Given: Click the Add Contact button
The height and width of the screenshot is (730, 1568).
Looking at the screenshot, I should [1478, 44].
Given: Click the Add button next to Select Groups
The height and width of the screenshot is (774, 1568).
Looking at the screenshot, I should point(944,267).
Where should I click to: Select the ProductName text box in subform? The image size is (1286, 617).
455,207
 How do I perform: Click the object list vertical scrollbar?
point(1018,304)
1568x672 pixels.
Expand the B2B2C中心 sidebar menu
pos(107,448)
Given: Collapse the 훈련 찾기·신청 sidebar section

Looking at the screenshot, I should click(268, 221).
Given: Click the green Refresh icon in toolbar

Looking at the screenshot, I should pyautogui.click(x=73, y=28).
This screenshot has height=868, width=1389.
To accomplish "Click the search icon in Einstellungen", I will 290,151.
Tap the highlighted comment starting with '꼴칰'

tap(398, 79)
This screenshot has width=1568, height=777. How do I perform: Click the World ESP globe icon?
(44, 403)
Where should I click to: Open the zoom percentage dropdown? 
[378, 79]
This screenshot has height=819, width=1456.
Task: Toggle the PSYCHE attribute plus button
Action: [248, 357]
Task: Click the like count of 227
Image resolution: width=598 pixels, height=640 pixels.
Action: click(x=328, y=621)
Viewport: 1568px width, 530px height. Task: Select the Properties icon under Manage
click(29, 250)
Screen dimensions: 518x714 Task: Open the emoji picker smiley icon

**Objective**
How many lines in the entries above contain the string "width"? Please reply with the number alone.

**Result for this task**
7